**Assigned task**:
Nothing but the lines below from the one with "Viewport: 767px width, 579px height." through the one with "This screenshot has width=652, height=353." should be output, each exactly as given, and no pictures.

Records from a data collection:
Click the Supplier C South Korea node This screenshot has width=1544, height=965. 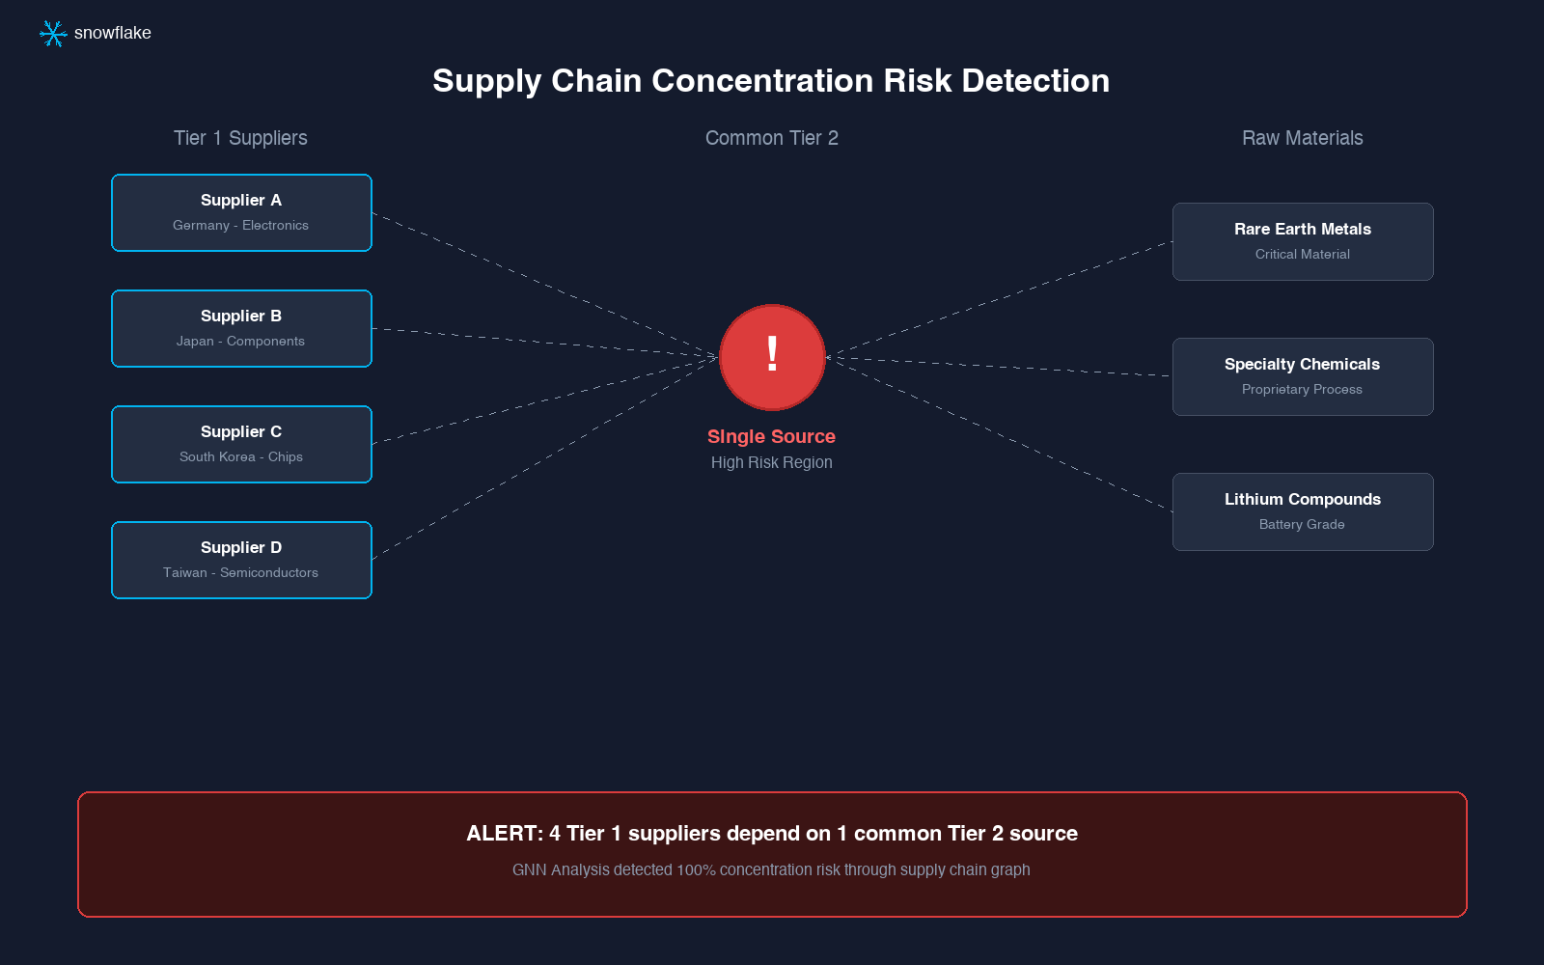tap(241, 444)
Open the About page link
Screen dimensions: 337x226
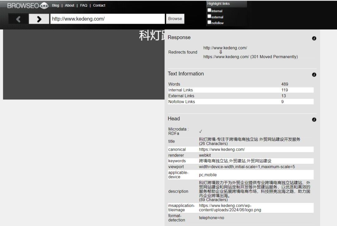point(70,5)

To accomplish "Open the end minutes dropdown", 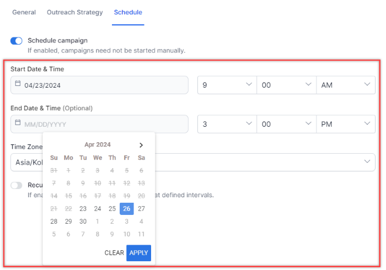I will [x=286, y=124].
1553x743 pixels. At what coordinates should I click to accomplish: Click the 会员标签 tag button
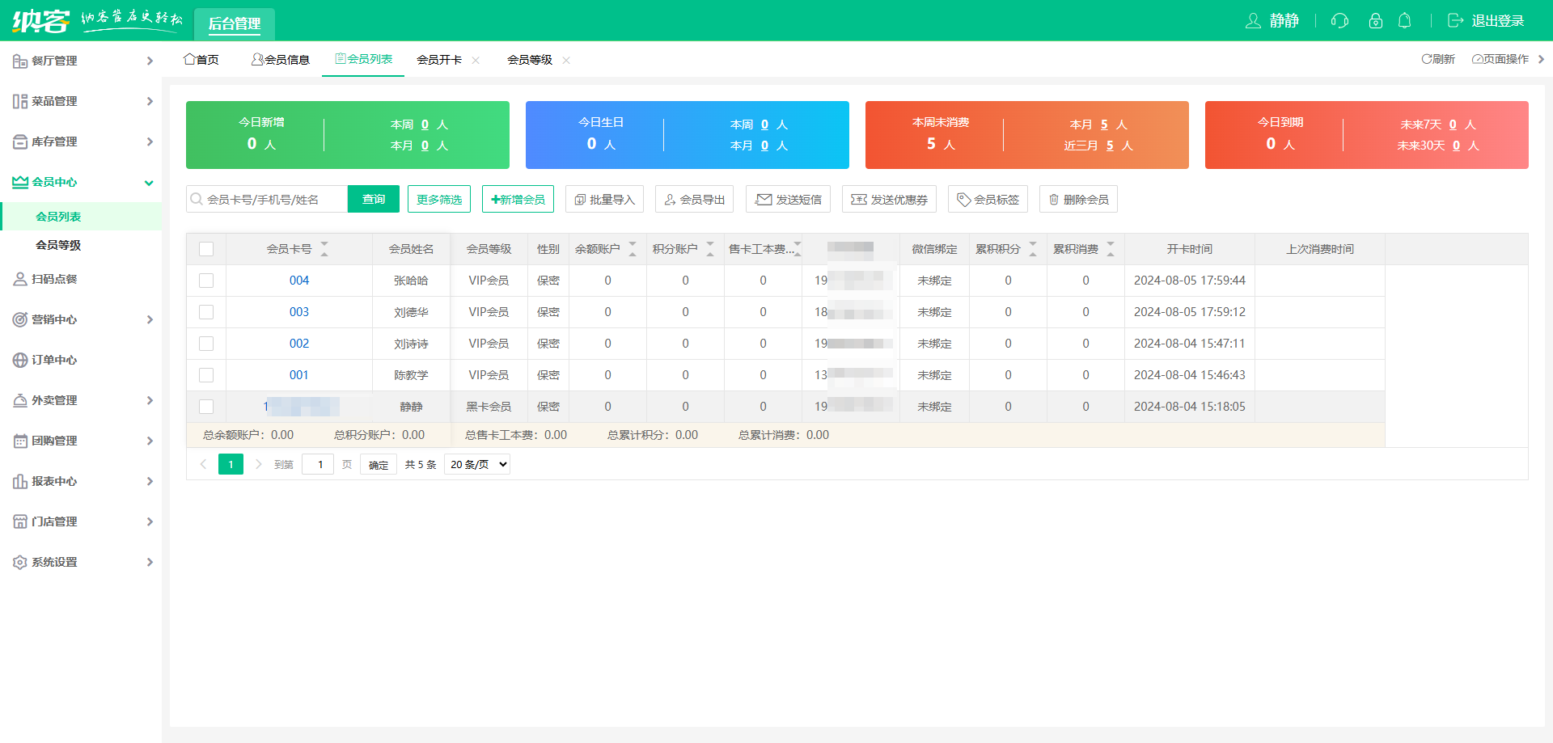(x=988, y=200)
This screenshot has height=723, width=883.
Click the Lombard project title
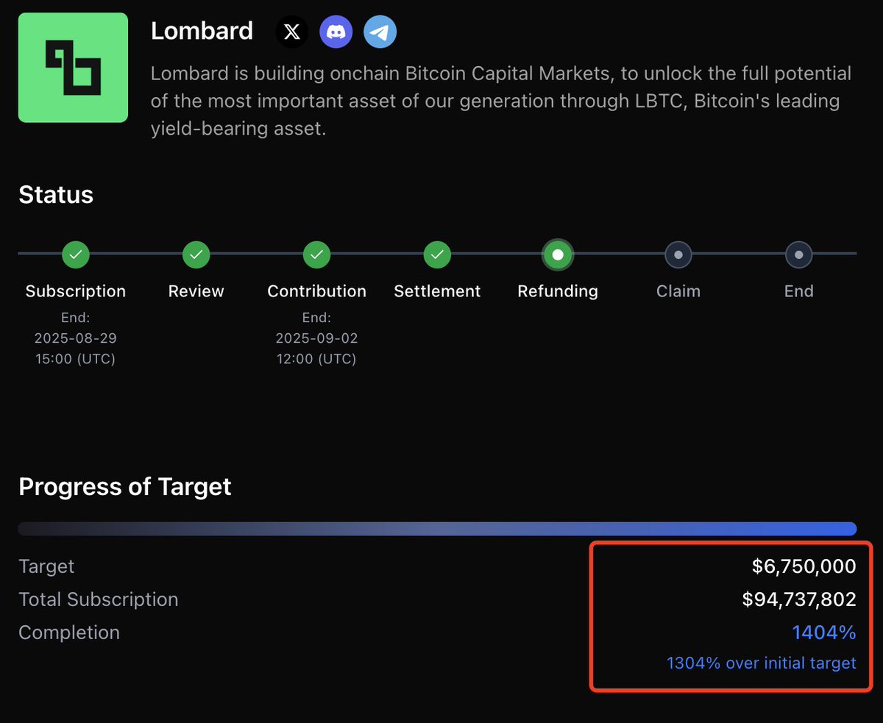coord(202,31)
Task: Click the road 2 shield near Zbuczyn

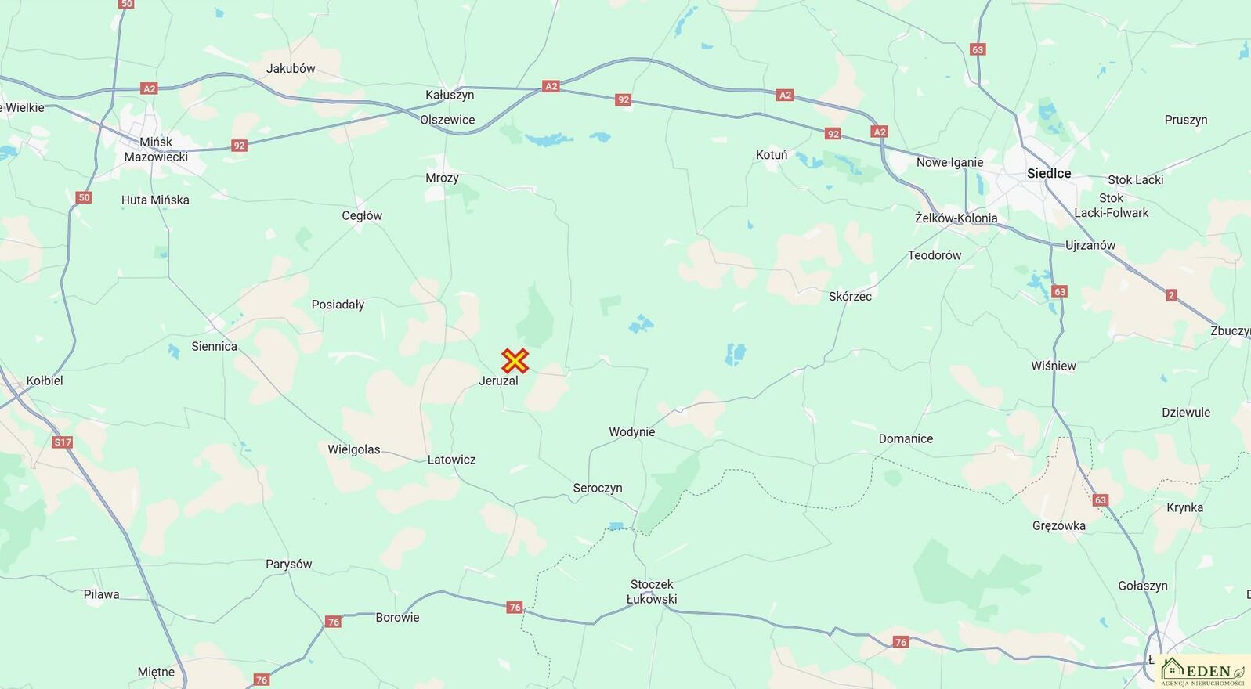Action: [x=1171, y=295]

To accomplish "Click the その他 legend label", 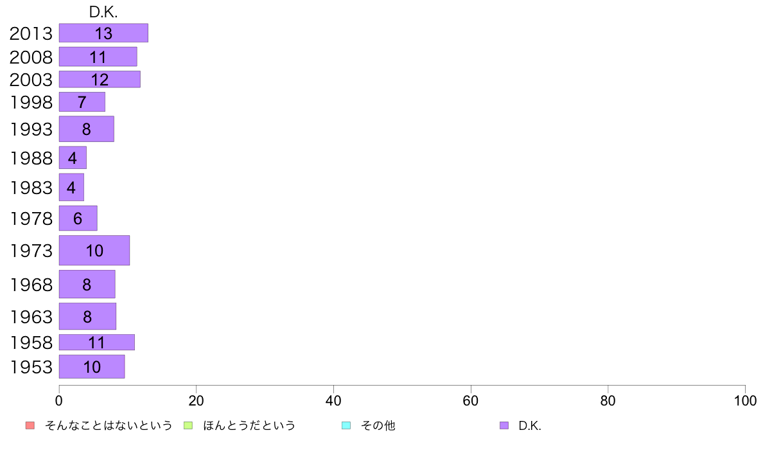I will point(378,425).
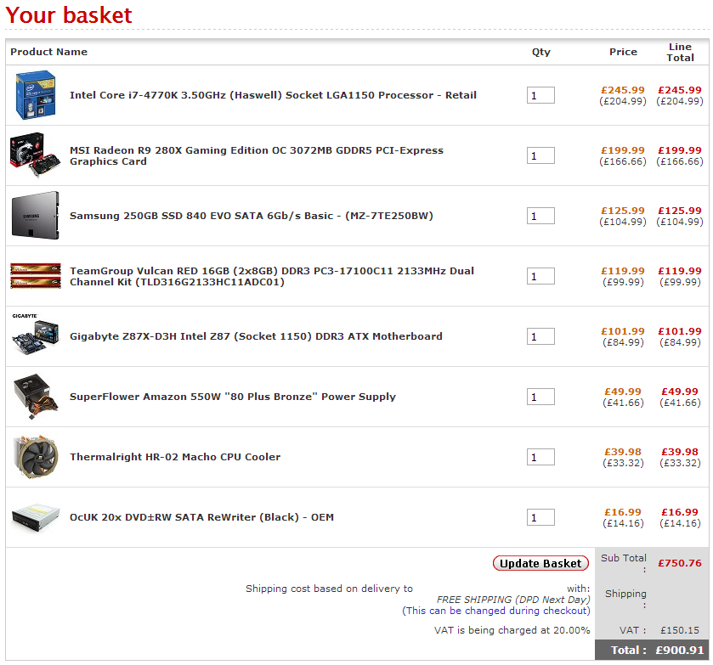Open the Samsung 840 EVO SSD image
This screenshot has width=713, height=665.
(x=36, y=216)
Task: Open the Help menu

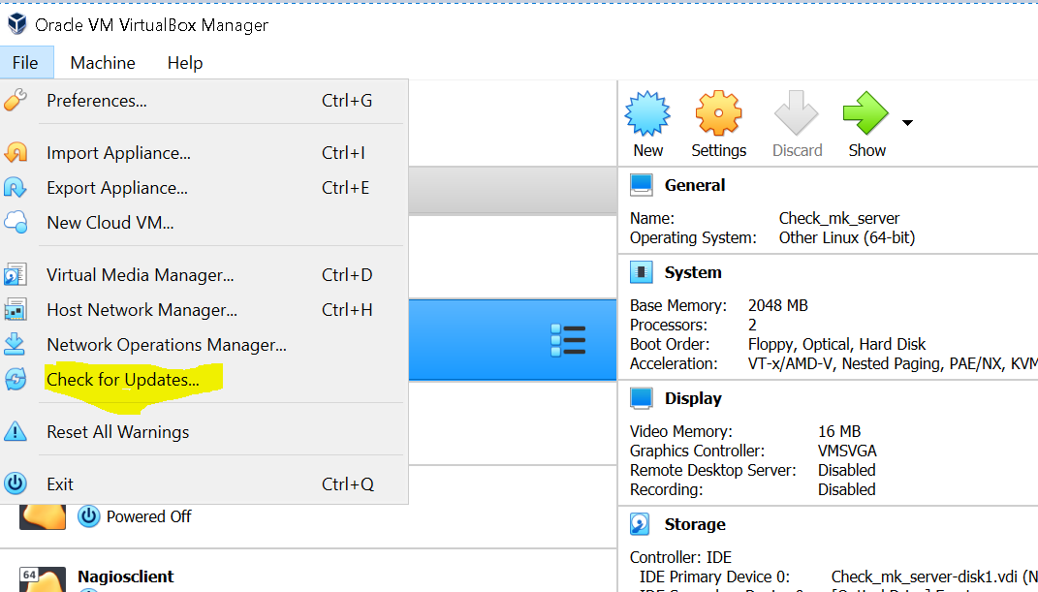Action: (184, 62)
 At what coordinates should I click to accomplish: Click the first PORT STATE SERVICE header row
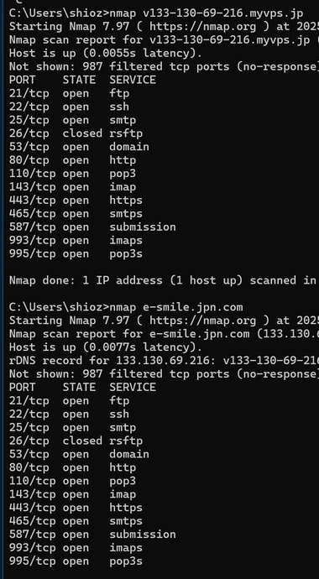[x=82, y=80]
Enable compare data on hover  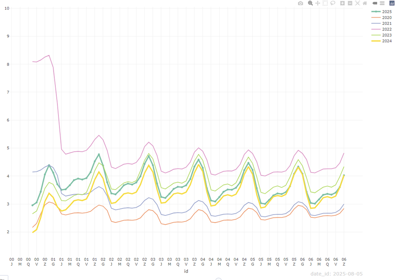pyautogui.click(x=382, y=3)
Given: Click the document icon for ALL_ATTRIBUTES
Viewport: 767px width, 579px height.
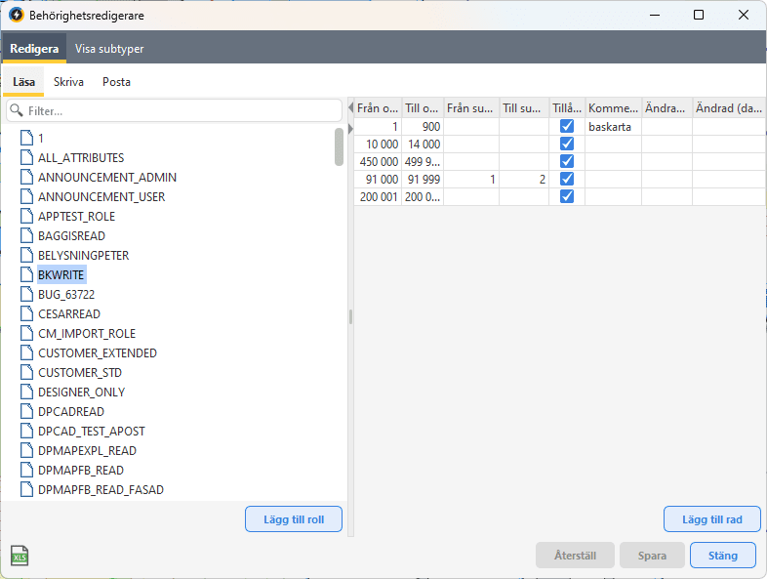Looking at the screenshot, I should coord(27,157).
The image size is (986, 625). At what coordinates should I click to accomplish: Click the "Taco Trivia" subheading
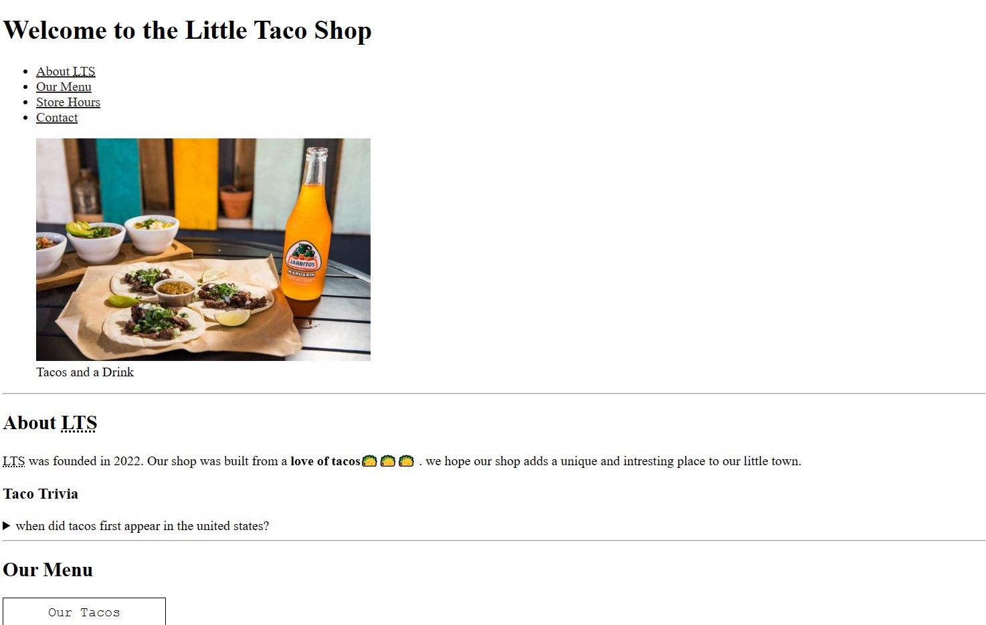(41, 494)
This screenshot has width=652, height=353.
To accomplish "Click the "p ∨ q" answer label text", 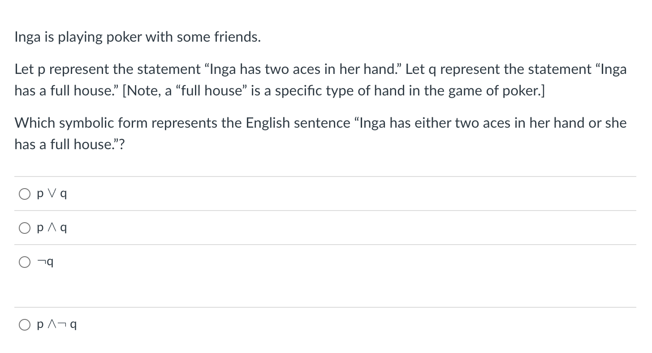I will tap(52, 194).
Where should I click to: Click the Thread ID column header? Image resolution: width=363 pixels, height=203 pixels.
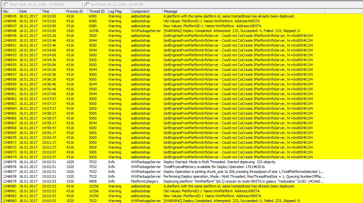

**Task result**:
Viewport: 767px width, 579px height.
Looking at the screenshot, I should coord(27,157).
The image size is (986, 625). At what coordinates should I click to accomplish: Click the "Taco Trivia" subheading
(41, 494)
This screenshot has width=652, height=353.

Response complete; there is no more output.